### About this exercise
From the entries below, write out exactly the lines between the line holding "This screenshot has height=500, width=667." and the line holding "Instruction: Click the", inclusive, excluding any pictures.

### Provided data
===
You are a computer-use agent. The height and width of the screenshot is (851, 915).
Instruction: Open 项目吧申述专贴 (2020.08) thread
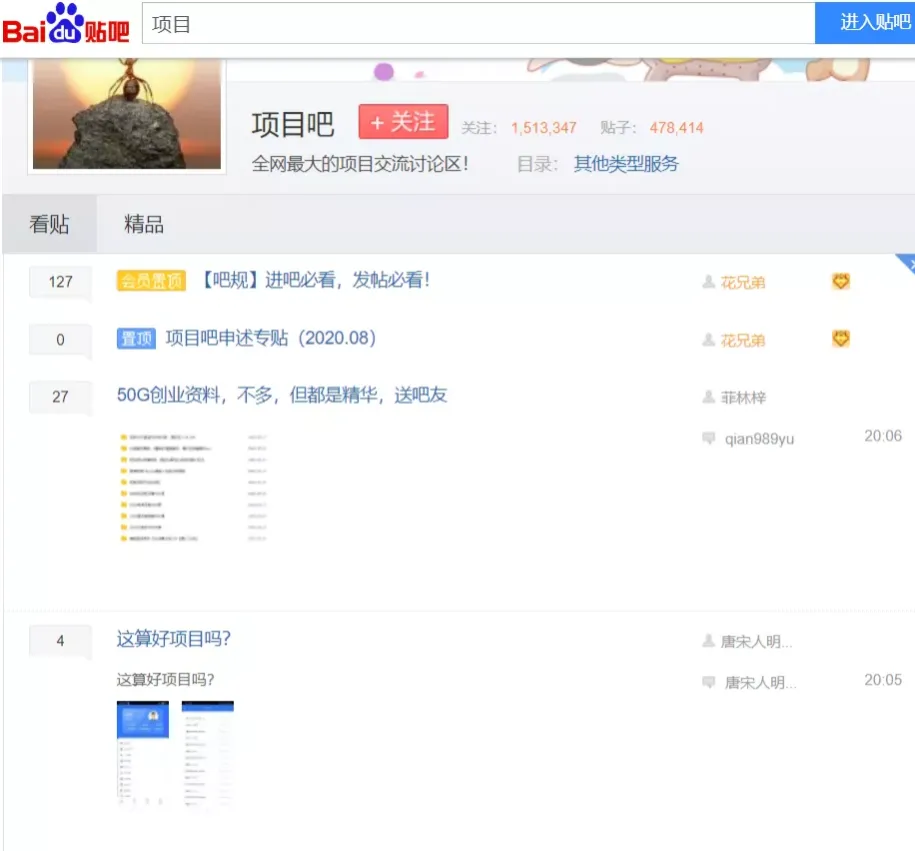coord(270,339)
===
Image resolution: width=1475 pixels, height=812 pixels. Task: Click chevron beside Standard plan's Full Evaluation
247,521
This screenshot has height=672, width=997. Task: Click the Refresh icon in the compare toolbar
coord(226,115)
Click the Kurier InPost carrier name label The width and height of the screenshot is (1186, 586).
===
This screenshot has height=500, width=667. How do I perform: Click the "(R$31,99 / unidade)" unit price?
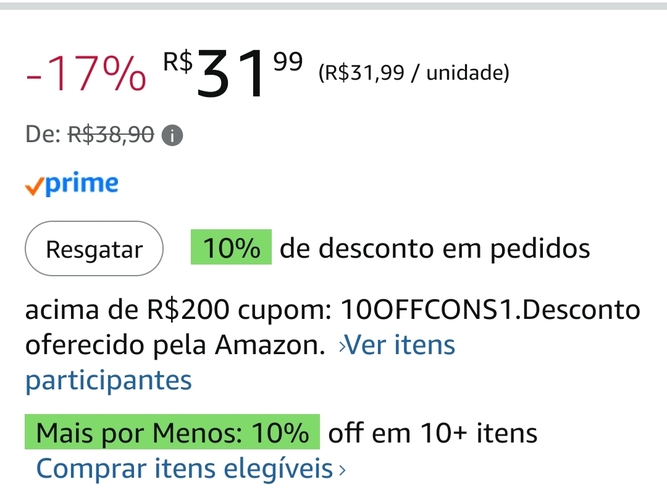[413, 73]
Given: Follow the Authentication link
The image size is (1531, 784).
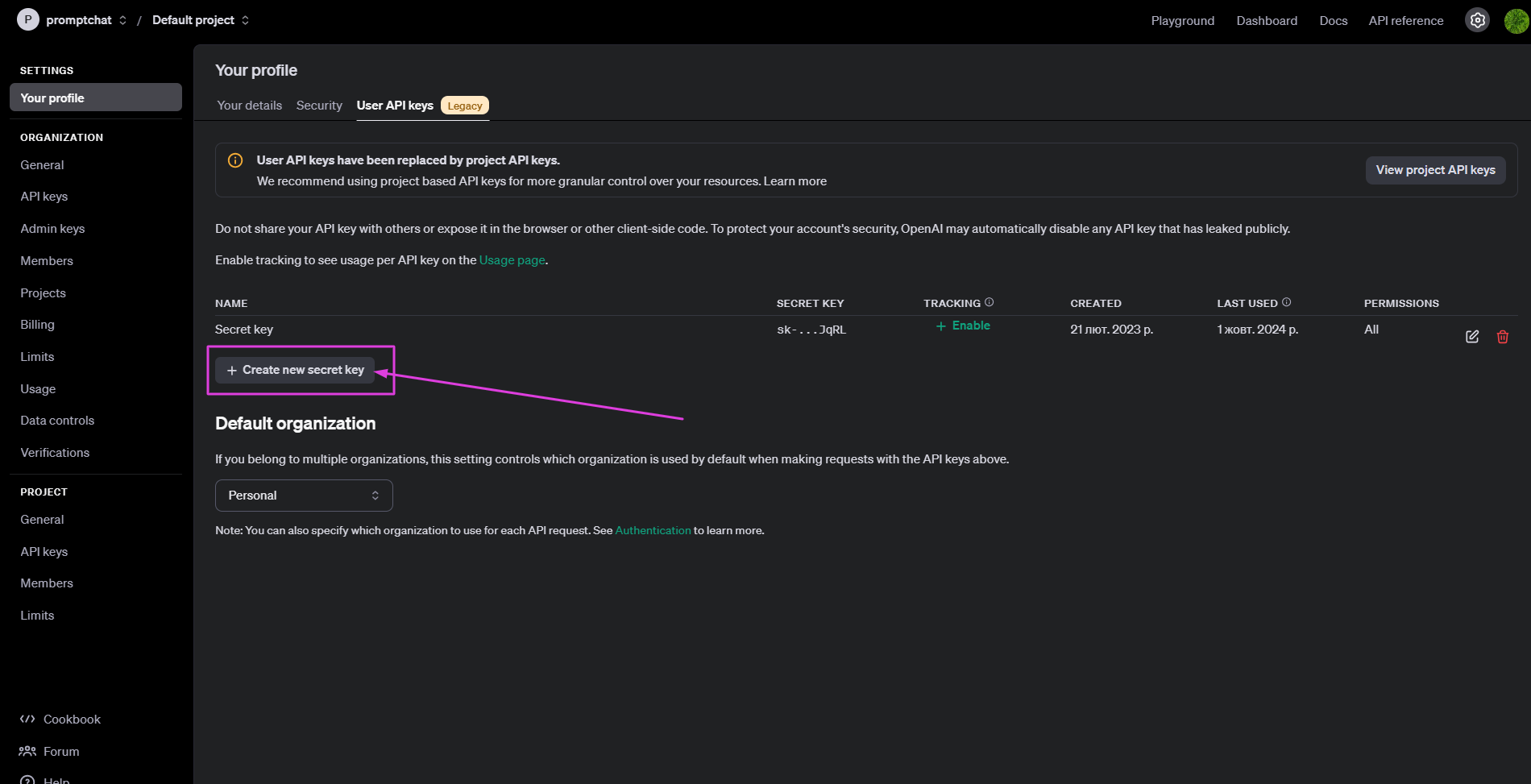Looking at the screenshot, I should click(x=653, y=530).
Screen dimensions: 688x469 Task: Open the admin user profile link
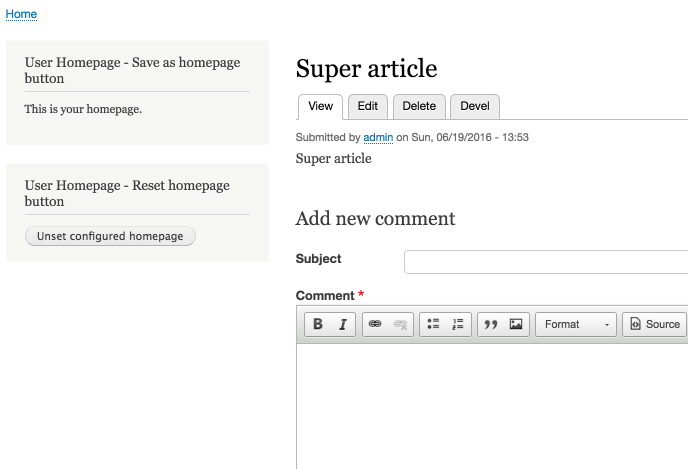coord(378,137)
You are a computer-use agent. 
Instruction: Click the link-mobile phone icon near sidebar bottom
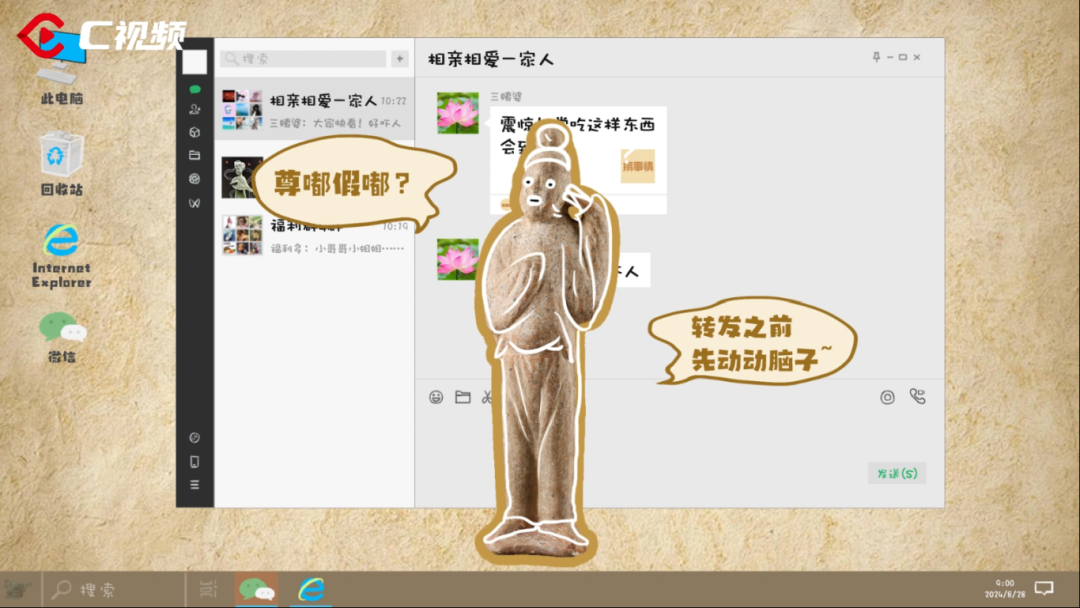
===
### Task response
This screenshot has height=500, width=667. How do I perform: Click the "(R$31,99 / unidade)" unit price?
[413, 73]
Given: Follow the Authentication link
The image size is (1531, 784).
Looking at the screenshot, I should click(x=653, y=530).
Screen dimensions: 688x469 Task: Open the admin user profile link
coord(378,137)
You are a computer-use agent. 
Instruction: Click the link-mobile phone icon near sidebar bottom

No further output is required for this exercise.